Yann Queffélec : La dégustation.
Déguster a deux sens. Apprécier, goutter, en particulier un vin, pour en juger les caractéristiques. Mais aussi encaisser, prendre des coups. Avec ce roman, Yann Queffélec nous bouscule sans cesse de l’une à l’autre de ces deux acceptions, deux pôles opposés d’un même mot. Qui sait déguster ne boit pas, disait Dali, mais découvre des secrets. Ils ne sont pourtant pas tous aimables, et les coffres dormant au fond des caves renferment parfois des monstres qu’il vaut mieux ne pas provoquer. Quand l’histoire repasse les plats, ceux-ci sont souvent faisandés, et du vin ne reste que la lie.

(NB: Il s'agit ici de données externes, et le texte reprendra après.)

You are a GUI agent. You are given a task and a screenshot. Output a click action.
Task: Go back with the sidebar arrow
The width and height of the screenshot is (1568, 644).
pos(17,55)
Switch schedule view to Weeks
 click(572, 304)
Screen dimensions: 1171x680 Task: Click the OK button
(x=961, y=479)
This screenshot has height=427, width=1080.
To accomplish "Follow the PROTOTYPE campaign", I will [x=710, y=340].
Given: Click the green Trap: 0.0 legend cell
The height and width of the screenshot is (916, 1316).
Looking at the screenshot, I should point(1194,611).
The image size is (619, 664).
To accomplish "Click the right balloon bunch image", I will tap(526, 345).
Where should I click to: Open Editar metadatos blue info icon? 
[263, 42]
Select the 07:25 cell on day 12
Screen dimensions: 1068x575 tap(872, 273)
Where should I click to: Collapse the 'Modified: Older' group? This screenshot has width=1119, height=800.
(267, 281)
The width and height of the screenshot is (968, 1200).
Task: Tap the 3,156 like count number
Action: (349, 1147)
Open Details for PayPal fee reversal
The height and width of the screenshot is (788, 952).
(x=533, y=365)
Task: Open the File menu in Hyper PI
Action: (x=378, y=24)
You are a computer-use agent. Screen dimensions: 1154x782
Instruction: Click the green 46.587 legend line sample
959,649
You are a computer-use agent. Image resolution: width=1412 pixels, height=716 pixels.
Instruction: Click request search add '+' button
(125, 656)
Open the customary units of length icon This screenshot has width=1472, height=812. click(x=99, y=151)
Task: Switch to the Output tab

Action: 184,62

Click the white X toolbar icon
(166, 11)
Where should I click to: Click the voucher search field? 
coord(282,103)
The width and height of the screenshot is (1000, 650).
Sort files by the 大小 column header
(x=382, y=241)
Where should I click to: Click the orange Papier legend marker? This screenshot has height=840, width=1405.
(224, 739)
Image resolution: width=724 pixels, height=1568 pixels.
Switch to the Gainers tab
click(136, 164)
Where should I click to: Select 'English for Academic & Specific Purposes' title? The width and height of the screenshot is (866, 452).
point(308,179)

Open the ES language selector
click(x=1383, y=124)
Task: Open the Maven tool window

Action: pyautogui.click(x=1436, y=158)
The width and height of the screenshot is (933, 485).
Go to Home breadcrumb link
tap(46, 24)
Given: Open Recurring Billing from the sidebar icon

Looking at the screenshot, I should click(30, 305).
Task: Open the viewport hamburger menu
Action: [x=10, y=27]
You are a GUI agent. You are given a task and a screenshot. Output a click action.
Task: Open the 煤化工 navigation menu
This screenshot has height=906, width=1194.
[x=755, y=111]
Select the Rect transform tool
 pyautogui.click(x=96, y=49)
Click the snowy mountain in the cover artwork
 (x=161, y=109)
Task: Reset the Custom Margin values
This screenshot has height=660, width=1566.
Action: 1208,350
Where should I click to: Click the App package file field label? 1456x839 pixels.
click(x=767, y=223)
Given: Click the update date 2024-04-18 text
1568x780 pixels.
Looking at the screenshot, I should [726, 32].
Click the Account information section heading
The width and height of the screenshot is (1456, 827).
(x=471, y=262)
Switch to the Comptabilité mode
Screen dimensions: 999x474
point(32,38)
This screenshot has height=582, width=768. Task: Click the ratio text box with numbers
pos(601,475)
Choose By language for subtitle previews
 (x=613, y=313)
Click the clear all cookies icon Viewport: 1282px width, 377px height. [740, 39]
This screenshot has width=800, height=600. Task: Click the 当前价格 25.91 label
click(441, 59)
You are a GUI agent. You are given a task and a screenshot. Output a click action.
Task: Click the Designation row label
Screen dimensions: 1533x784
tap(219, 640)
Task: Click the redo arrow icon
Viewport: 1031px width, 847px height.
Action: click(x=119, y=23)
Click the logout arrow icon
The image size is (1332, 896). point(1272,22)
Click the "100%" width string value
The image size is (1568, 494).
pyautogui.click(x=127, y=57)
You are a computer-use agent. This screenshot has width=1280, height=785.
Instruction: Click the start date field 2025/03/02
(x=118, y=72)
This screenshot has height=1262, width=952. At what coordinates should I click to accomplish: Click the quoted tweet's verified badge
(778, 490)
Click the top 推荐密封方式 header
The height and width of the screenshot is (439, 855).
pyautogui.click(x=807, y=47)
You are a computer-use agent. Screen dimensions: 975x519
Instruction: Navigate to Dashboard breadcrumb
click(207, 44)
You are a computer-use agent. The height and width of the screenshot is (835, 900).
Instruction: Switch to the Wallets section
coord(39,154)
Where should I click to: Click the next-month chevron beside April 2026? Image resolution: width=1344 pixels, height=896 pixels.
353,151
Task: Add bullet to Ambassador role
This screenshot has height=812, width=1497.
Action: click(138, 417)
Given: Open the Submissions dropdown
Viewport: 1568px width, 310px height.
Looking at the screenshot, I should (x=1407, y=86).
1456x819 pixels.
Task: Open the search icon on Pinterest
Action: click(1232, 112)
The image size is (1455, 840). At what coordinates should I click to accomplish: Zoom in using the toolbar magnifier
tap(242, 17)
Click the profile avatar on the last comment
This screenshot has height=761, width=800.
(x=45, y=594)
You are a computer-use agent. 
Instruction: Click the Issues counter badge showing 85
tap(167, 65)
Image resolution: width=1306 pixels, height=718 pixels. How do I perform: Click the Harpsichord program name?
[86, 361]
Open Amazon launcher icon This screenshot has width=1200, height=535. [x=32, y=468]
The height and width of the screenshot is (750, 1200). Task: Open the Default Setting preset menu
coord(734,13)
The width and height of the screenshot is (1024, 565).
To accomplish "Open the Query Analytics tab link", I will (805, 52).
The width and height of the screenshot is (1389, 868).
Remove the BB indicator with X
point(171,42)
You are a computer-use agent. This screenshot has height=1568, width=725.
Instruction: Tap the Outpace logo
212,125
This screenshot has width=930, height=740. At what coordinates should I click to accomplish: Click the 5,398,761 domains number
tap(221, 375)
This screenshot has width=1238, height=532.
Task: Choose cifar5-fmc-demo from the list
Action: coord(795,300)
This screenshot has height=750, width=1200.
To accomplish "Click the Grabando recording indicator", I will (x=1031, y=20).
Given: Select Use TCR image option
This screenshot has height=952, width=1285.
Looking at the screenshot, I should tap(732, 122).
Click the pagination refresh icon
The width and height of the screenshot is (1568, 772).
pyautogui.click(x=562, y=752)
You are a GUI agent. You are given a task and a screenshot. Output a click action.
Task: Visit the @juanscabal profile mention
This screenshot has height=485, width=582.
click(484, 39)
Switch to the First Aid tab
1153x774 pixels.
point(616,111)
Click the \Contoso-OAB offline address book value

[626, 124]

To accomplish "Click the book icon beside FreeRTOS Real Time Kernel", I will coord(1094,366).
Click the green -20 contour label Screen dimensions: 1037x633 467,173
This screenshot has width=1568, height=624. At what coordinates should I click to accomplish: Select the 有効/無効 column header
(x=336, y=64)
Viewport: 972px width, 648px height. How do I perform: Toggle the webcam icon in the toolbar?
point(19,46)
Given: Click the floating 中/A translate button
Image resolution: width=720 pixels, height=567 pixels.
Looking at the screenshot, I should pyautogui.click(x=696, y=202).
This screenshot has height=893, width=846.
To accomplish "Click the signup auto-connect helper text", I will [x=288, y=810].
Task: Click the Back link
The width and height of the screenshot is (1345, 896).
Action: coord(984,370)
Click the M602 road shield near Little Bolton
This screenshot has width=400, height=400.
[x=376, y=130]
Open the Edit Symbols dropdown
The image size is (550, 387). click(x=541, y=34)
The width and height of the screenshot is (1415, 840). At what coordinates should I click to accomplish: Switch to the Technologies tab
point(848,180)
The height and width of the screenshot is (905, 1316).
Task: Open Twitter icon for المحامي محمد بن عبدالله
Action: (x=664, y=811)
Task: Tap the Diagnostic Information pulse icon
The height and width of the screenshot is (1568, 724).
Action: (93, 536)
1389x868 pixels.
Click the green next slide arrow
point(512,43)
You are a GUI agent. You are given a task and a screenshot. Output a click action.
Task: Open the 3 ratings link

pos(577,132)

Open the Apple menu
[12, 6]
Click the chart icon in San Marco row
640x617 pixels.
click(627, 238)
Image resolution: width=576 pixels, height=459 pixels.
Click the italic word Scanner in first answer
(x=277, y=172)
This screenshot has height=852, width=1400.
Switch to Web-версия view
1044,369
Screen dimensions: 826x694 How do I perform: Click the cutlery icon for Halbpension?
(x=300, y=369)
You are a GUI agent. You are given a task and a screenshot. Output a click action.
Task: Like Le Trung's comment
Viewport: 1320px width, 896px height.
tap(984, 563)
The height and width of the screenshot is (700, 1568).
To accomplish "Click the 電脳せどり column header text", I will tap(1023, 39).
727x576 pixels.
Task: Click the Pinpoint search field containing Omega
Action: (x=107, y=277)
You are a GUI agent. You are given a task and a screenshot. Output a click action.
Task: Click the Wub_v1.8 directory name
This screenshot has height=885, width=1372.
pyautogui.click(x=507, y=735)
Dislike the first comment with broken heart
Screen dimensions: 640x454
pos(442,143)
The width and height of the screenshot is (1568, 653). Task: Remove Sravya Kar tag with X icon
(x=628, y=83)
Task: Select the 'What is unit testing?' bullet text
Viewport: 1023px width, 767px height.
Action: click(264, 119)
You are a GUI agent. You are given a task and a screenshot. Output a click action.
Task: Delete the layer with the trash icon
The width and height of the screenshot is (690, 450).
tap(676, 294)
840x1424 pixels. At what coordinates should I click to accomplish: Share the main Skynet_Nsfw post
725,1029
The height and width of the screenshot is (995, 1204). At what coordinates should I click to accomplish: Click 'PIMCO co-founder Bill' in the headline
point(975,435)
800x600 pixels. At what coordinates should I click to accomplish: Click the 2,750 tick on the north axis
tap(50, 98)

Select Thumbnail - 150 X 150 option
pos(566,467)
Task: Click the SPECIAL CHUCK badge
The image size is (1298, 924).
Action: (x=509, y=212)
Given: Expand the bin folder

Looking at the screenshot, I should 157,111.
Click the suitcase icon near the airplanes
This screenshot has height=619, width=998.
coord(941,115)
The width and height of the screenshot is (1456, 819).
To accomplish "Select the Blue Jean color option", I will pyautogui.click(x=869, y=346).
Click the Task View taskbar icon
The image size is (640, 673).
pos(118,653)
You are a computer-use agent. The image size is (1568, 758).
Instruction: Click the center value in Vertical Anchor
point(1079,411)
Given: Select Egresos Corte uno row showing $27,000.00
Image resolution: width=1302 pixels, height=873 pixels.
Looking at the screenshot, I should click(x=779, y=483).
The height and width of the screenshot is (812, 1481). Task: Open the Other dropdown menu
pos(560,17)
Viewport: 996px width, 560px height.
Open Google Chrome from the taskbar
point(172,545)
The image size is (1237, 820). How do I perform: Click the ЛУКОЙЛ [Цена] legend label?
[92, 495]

Nice, début des années 70. Michel, viticulteur et playboy quinquagénaire, épouse Ioura, 20 ans, belle, vierge, juive. L’idylle sera très rapidement rongée de l’intérieur par le lourd passé de Michel. Collaborateur aux plus sombres moments de l’occupation, il fut alors responsable de la déportation de la mère de Ioura. Leur passion amoureuse sera de courte durée et se reportera sur le vin. Ioura a un palais d’une subtilité sans égale. Insuffisamment cependant pour reconnaître le vin du bonheur. Mais le bonheur fut-il vraiment invité au banquet ? Ou l’a-t-il fuit en voyant les anciens amis de Michel apporter des bouteilles aux secrets bien peu glorieux ?
Le piège se refermera sur les amants, le Bellet prendra le goût du sang et les fines dégustations finiront en alcoolisme lourd. Non, il n’y aura pas de rédemption, nul ne peut refaire son passé, pas plus qu’il ne peut échapper à son destin. Queffélec a enfermé ses personnages dans un labyrinthe sans issue, sombre comme un Château-Canon 1933 bu dans un cachot de la Gestapo.
La dégustation. Yann Queffélec. 154 pages. Editions Fayard. 2005. 14 €.
Réédité au Livre de Poche en juin 2008. 5 €.